(Data records)
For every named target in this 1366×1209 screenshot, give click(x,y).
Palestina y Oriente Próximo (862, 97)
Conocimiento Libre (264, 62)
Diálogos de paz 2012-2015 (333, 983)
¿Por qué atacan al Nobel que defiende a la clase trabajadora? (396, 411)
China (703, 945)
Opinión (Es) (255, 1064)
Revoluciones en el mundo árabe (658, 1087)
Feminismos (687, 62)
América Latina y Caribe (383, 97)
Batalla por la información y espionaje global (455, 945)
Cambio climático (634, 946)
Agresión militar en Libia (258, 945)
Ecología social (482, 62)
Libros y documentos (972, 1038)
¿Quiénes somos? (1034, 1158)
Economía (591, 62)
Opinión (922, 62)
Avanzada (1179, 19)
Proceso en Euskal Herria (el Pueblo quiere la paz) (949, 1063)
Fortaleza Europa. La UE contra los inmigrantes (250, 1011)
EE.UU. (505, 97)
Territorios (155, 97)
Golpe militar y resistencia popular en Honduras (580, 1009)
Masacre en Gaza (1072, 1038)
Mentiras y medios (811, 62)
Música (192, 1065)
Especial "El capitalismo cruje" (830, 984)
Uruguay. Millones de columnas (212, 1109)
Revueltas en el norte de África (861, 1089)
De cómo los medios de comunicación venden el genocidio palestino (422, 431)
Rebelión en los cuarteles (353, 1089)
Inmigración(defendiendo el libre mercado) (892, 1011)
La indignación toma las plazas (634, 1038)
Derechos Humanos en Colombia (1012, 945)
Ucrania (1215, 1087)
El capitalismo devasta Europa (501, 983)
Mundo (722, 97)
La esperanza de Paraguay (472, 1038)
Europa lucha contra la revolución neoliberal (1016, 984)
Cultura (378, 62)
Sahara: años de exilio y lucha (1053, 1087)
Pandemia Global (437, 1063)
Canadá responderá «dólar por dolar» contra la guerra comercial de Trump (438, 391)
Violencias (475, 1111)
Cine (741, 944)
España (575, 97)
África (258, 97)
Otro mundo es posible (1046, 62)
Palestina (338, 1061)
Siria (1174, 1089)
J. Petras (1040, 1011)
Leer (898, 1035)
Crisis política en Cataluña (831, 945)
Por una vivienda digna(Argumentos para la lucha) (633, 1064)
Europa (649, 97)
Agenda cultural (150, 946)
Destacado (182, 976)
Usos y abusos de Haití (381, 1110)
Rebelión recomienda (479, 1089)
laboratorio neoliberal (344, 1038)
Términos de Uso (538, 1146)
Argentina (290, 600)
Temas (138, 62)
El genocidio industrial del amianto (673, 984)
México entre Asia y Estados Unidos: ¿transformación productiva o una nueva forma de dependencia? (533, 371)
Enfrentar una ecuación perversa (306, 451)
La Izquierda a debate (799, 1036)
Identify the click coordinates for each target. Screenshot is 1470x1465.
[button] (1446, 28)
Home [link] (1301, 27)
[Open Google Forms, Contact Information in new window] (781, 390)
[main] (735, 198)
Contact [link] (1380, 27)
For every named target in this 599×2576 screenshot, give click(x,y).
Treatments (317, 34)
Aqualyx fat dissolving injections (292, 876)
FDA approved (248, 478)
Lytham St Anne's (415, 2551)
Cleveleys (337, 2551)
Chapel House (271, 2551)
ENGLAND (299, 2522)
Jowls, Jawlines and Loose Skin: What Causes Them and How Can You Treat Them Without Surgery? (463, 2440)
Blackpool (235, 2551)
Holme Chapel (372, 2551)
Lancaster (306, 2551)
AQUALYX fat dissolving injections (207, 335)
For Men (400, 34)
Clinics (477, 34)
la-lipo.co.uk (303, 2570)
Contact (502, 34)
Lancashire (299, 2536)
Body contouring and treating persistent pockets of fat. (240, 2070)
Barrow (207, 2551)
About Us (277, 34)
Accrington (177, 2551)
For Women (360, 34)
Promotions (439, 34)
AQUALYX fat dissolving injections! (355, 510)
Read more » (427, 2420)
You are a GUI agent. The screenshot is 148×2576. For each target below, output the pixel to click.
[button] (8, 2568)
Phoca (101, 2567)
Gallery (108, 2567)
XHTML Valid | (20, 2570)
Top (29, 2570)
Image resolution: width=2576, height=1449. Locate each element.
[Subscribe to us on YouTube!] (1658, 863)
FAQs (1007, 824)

§ **Exercise**
Would you please print every record exactly as written?

§ **Result of the exercise**
For every named target in this 1366×1209 screenshot, give click(x,y).
Palestina y Oriente Próximo (862, 97)
Conocimiento Libre (264, 62)
Diálogos de paz 2012-2015 (333, 983)
¿Por qué atacan al Nobel que defiende a la clase trabajadora? (396, 411)
China (703, 945)
Opinión (Es) (255, 1064)
Revoluciones en el mundo árabe (658, 1087)
Feminismos (687, 62)
América Latina y Caribe (383, 97)
Batalla por la información y espionaje global (455, 945)
Cambio climático (634, 946)
Agresión militar en Libia (258, 945)
Ecología social (482, 62)
Libros y documentos (972, 1038)
¿Quiénes somos? (1034, 1158)
Economía (591, 62)
Opinión (922, 62)
Avanzada (1179, 19)
Proceso en Euskal Herria (el Pueblo quiere la paz) (949, 1063)
Fortaleza Europa. La UE contra los inmigrantes (250, 1011)
EE.UU. (505, 97)
Territorios (155, 97)
Golpe militar y resistencia popular en Honduras (580, 1009)
Masacre en Gaza (1072, 1038)
Mentiras y medios (811, 62)
Música (192, 1065)
Especial "El capitalismo cruje" (830, 984)
Uruguay. Millones de columnas (212, 1109)
Revueltas en el norte de África (861, 1089)
De cómo los medios de comunicación venden el genocidio palestino (422, 431)
Rebelión en los cuarteles (353, 1089)
Inmigración(defendiendo el libre mercado) (892, 1011)
La indignación toma las plazas (634, 1038)
Derechos Humanos en Colombia (1012, 945)
Ucrania (1215, 1087)
El capitalismo devasta Europa (501, 983)
Mundo (722, 97)
La esperanza de Paraguay (472, 1038)
Europa lucha contra la revolución neoliberal (1016, 984)
Cultura (378, 62)
Sahara: años de exilio y lucha (1053, 1087)
Pandemia Global (437, 1063)
Canadá responderá «dólar por dolar» contra la guerra comercial de Trump (438, 391)
Violencias (475, 1111)
Cine (741, 944)
España (575, 97)
África (258, 97)
Otro mundo es posible (1046, 62)
Palestina (338, 1061)
Siria (1174, 1089)
J. Petras (1040, 1011)
Leer (898, 1035)
Crisis política en Cataluña (831, 945)
Por una vivienda digna(Argumentos para la lucha) (633, 1064)
Europa (649, 97)
Agenda cultural (150, 946)
Destacado (182, 976)
Usos y abusos de Haití (381, 1110)
Rebelión recomienda (479, 1089)
laboratorio neoliberal (344, 1038)
Términos de Uso (538, 1146)
Argentina (290, 600)
Temas (138, 62)
El genocidio industrial del amianto (673, 984)
México entre Asia y Estados Unidos: ¿transformación productiva o una nueva forma de dependencia? (533, 371)
Enfrentar una ecuación perversa (306, 451)
La Izquierda a debate (799, 1036)
Identify the click coordinates for each target. Screenshot is 1470x1465.
[button] (1446, 28)
Home [link] (1301, 27)
[Open Google Forms, Contact Information in new window] (781, 390)
[main] (735, 198)
Contact [link] (1380, 27)
For every named target in this 599×2576 screenshot, give click(x,y).
Treatments (317, 34)
Aqualyx fat dissolving injections (292, 876)
FDA approved (248, 478)
Lytham St Anne's (415, 2551)
Cleveleys (337, 2551)
Chapel House (271, 2551)
ENGLAND (299, 2522)
Jowls, Jawlines and Loose Skin: What Causes Them and How Can You Treat Them Without Surgery? (463, 2440)
Blackpool (235, 2551)
Holme Chapel (372, 2551)
Lancaster (306, 2551)
AQUALYX fat dissolving injections (207, 335)
For Men (400, 34)
Clinics (477, 34)
la-lipo.co.uk (303, 2570)
Contact (502, 34)
Lancashire (299, 2536)
Body contouring and treating persistent pockets of fat. (240, 2070)
Barrow (207, 2551)
About Us (277, 34)
Accrington (177, 2551)
For Women (360, 34)
Promotions (439, 34)
AQUALYX fat dissolving injections! (355, 510)
Read more » (427, 2420)
You are a GUI agent. The screenshot is 148×2576. For each target below, output the pixel to click.
[button] (8, 2568)
Phoca (101, 2567)
Gallery (108, 2567)
XHTML Valid | (20, 2570)
Top (29, 2570)
Image resolution: width=2576, height=1449. Locate each element.
[Subscribe to us on YouTube!] (1658, 863)
FAQs (1007, 824)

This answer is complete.